1.2.4.2 FLS细胞RNA的提取和检测
收集各组FLS细胞,采用TRIzol法提取细胞总RNA。以GAPDH为标准内参,参照promega说明书进行逆转录。荧光定量PCR检测COX2和COX1的表达。COX2引物:上游5′-GCAATTATGAGTTATGTGTT-3′,下游5′-AGTATAATAGGAGAGGTTAGA-3′;COX1引物:上游5′-GGCAGCAGAGTTGGAGGAAT-3′,下游5′-ACTCCGGAGAACAGATGGGA-3′;GAPDH引物:上游5′-TGCACCACCAACTGCTTAG-3′,下游5′-GATGCAGGGATGATGTTC-3′。
1.2.4.3 FLS细胞蛋白的提取和检测
收集上述各组FLS细胞,按说明书提取细胞总蛋白。采用12%分离胶和5%浓缩胶进行聚丙烯酰胺凝胶电泳分离蛋白,PVDF转模后以含5%牛奶的TBST封闭液中封闭2 h。一抗4 ℃孵育过夜,二抗37 ℃孵育2 h。一抗4 ℃孵育过夜,二抗37 ℃孵育2 h。应用凝胶成像系统拍照,通过Image.Pro Plus图像分析综合光密度值,以各组GAPDH作为标准参照,标准化其相应组COX的蛋白表达量。
CON组,1.25、2.50、5.00、10.00、20.00、40.00、80.00、160.00 ng·mL-1TNF-α处理组FLS细胞存活率分别为(100.2±1.2)%、(100.5±2.2)%、(100.5±1.1)%、(107.3±1.1)%、(112.0±2.1)%、(110.2±1.3)%、(104.9±1.4)%、(103.3±1.1)%、(101.4±1.2)%;5.00、10.00、20.00、40.00、80.00 ng·mL-1TNF-α处理组FLS细胞存活率显著高于CON组,差异均有统计学意义(P<0.05)。

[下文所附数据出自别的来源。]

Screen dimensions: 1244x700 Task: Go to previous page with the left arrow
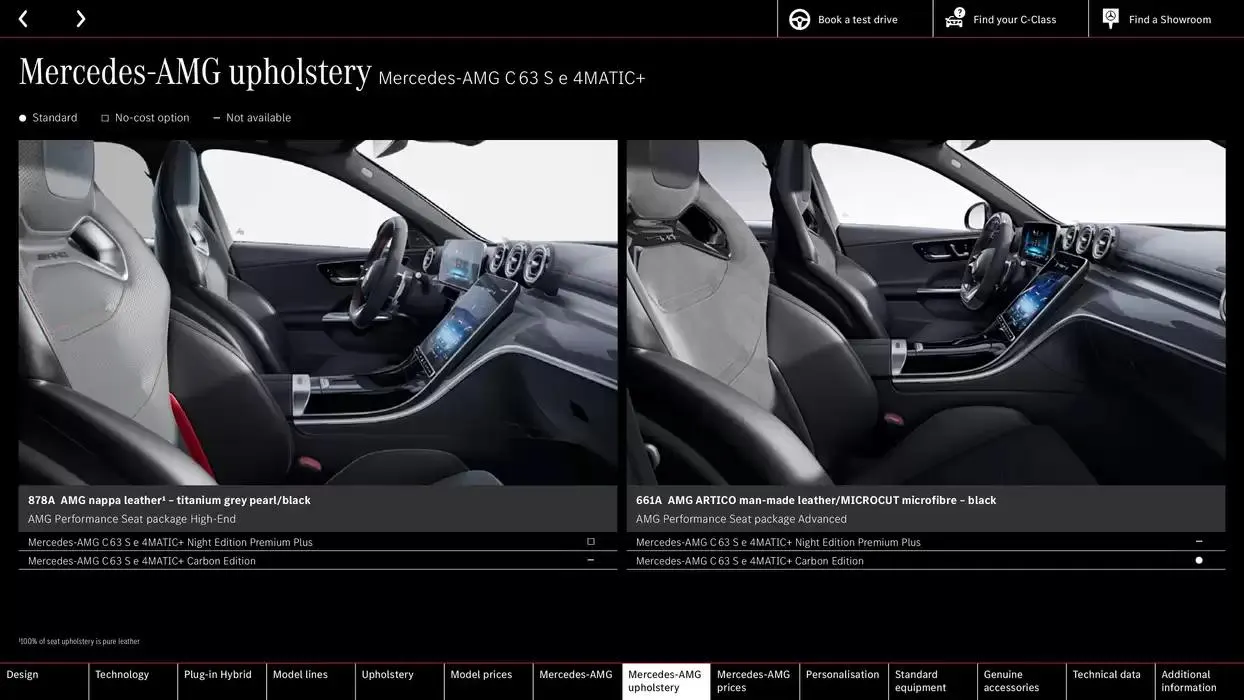click(22, 18)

结果表明,以10.00 ng·mL-1的TNF-α与FLS细胞共同孵育24 h后,FLS细胞存活率最高。因此,本研究选用10 ng·mL-1的TNF-α与FLS细胞共同孵育24 h进行后续试验。
CON组,TNF-α组,0.5、1.0、1.5、2.0、2.5、3.0、3.5、4.0、4.5、5.0 μg·mL-1Dio处理组FLS细胞存活率分别为(100.7±0.5)%、(111.7±2.2)%、(109.8±2.4)%、(83.7±0.5)%、(73.3±0.3)%、(56.8±0.5)%、(55.5±0.3)%、(46.0±0.8)%、(41.4±1.6)%、(29.8±0.2)%、(28.4±0.4)%、(23.6±0.4)%;结果显示,当Dio≥1.0 μg·mL-1时呈剂量依赖性抑制TNF-α诱导的FLS细胞增殖,差异有统计学意义(P<0.05),Dio对TNF-α诱导的FLS细胞的IC50在2~3 μg·mL-1,因此,本研究Dio 1组、Dio 2组、Dio 3组、Dio 4组设定剂量为1、2、3、4 μg·mL-1。

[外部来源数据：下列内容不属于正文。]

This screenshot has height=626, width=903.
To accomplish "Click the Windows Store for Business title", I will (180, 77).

TNF-α组COX1 mRNA表达水平较CON组显著增加(P<0.01),Dio 3组、Dio 4组COX1 mRNA表达水平较TNF-α组显著减少(P<0.05或P<0.01),Dio 1组、Dio 2组COX1 mRNA表达水平与TNF-α组比较差异无统计学意义(P>0.05)。TNF-α组COX2 mRNA和蛋白表达水平较CON组均显著增加(P<0.01);Dio 1组、Dio 2组、Dio 3组COX2 mRNA表达水平较TNF-α组显著减少(P<0.05或P<0.01),Dio 4组COX2 mRNA表达水平与TNF-α组比较差异无统计学意义(P>0.05);Dio 1组、Dio 2组、Dio 3组、Dio 4组COX2蛋白表达水平较TNF-α组显著减少(P<0.01),且呈剂量依赖性的下调。见表1。
表1 各组FLS细胞COX表达水平比较
RA是公认的难以治愈的系统性自身免疫疾病,临床患者主要表现为关节肿胀、畸形,甚至功能丧失、残疾等,严重影响患者的生活质量[6]。薯蓣皂苷是生产甾体激素类药物的重要基础原,目前已有研究[7]表明在大鼠滑膜细胞系RSC-364的RA疾病模型中,薯蓣皂苷能够通过抑制STAT3蛋白表达和NF-κB p65活性减少VEGF在mRNA的表达,达到治疗RA的作用。此外,在CIA大鼠模型中,薯蓣皂苷能显著降低大鼠足爪组织中TNF-α炎性因子的含量,且能明显降低滑膜组织中COX2表达,从而减少PGE2的合成,发挥抗炎的作用[8]。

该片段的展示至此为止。